(Stored data)
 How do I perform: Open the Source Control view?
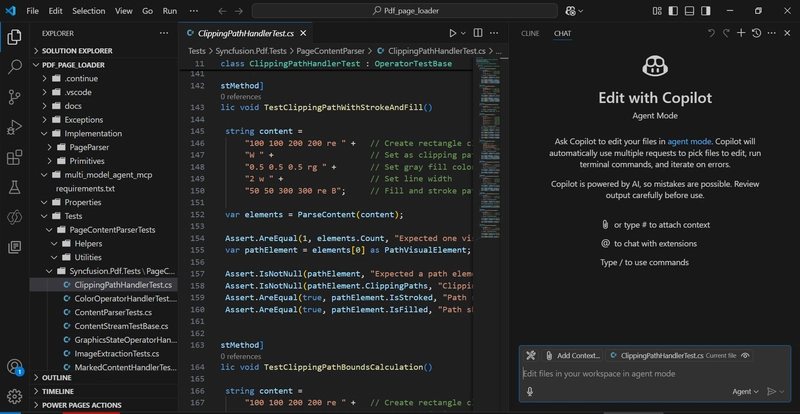tap(14, 97)
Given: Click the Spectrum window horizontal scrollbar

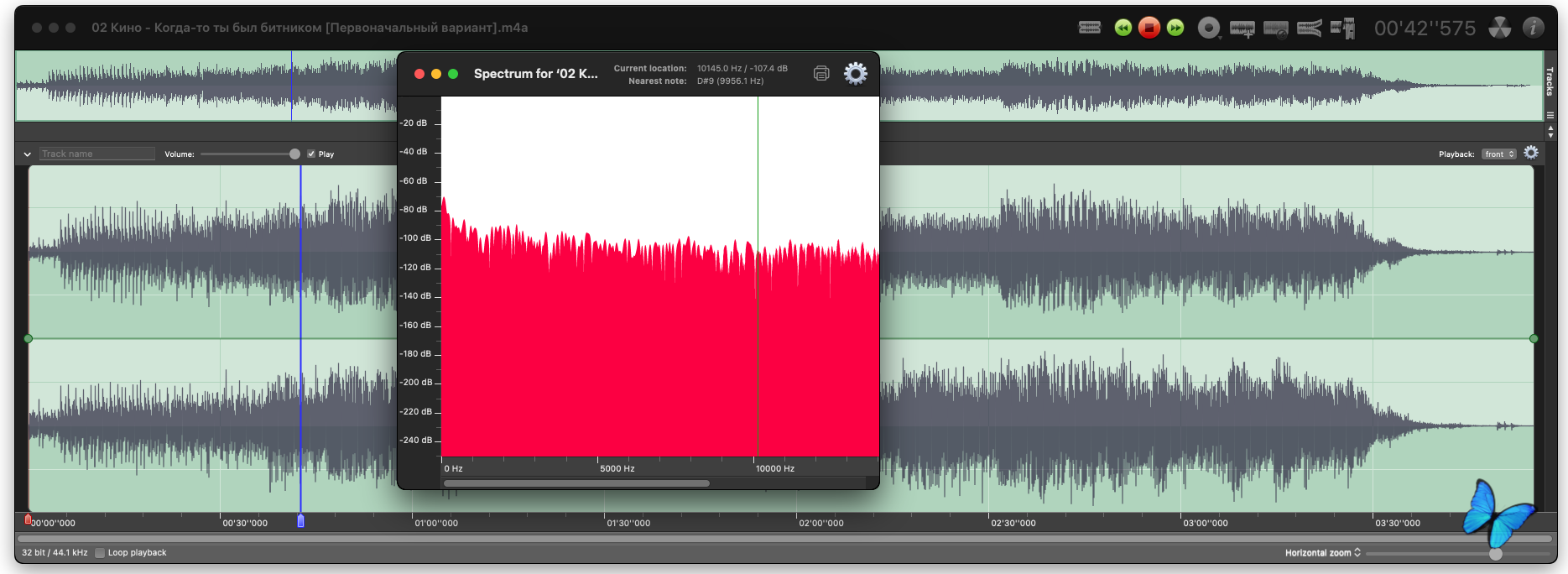Looking at the screenshot, I should coord(576,483).
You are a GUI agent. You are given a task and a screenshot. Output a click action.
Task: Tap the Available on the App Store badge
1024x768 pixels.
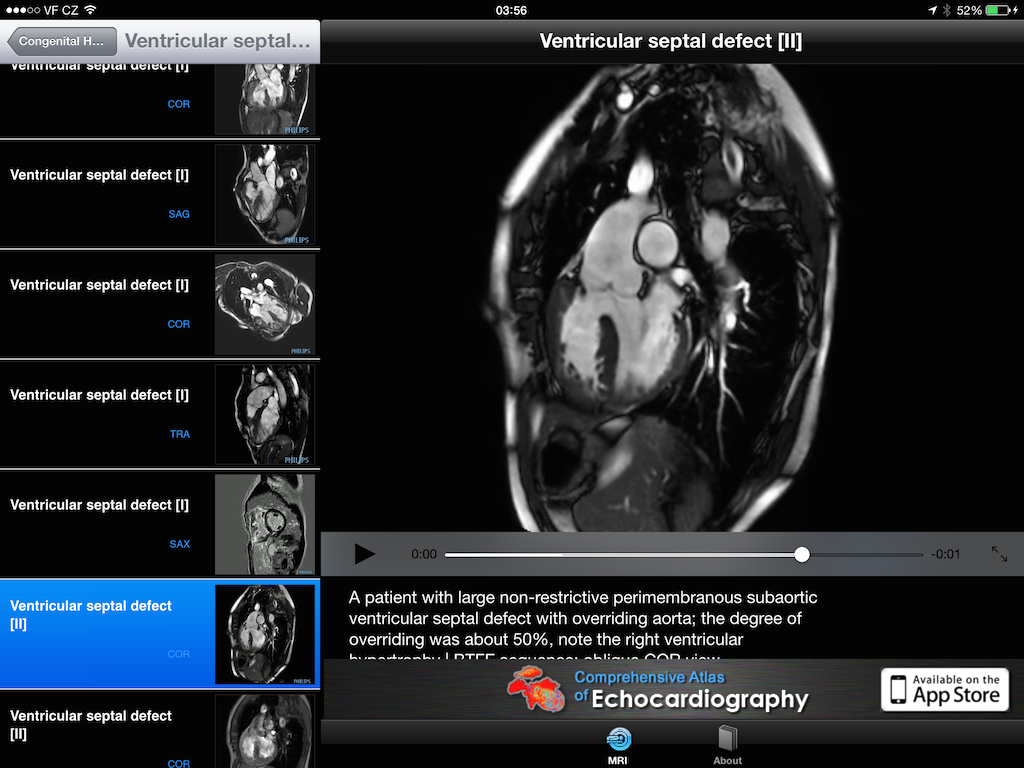tap(945, 690)
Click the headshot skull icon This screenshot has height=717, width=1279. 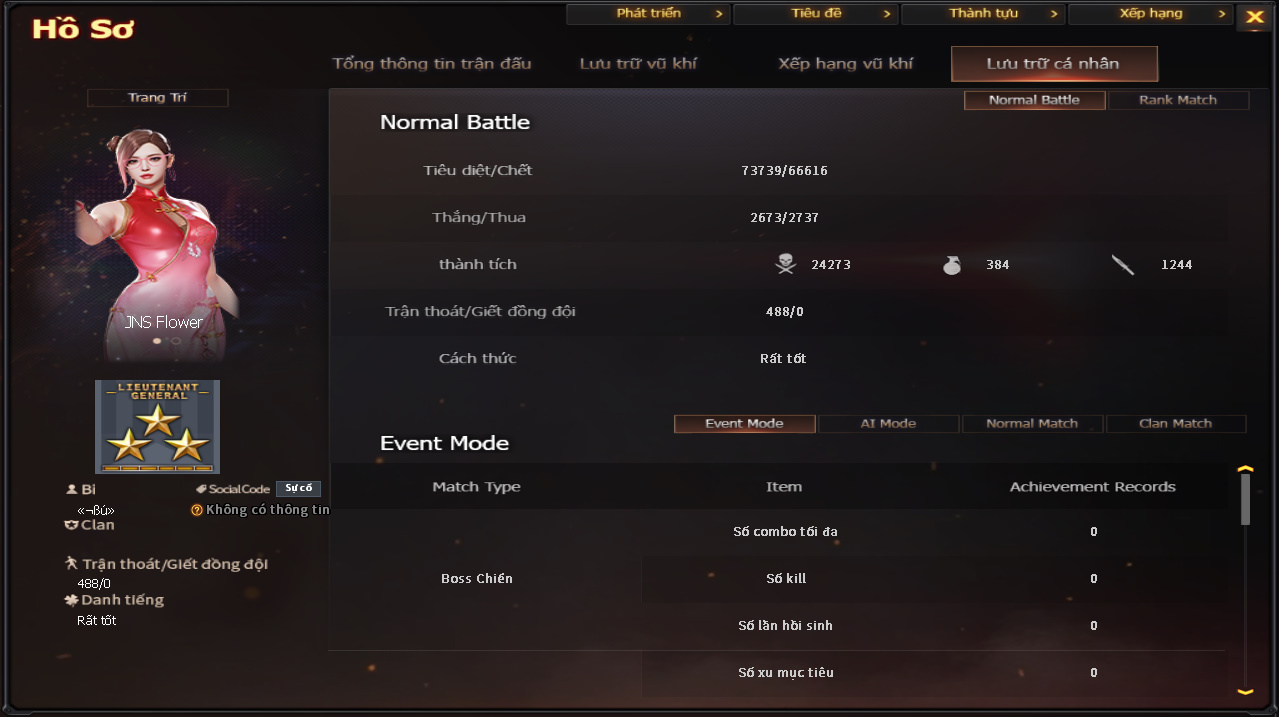tap(785, 264)
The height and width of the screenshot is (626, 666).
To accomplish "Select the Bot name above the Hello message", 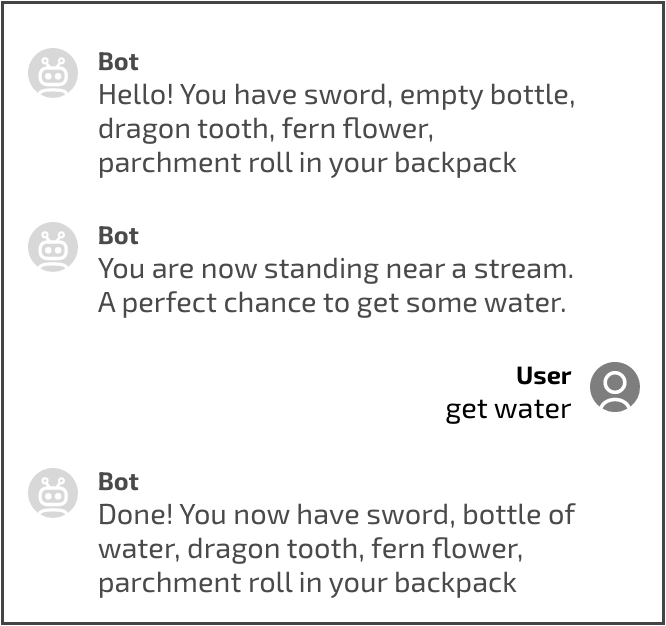I will coord(118,62).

| Your task |
All that is wanted is each line, word for word, from the first line of the data to the one holding "You are a GUI", with the pictures left out.

| Written response |
 How do I perform: Open the Source Control view?
tap(14, 97)
Given: Click the Spectrum window horizontal scrollbar

Looking at the screenshot, I should coord(576,483).
You are a GUI agent. You are given a task and a screenshot. Output a click action.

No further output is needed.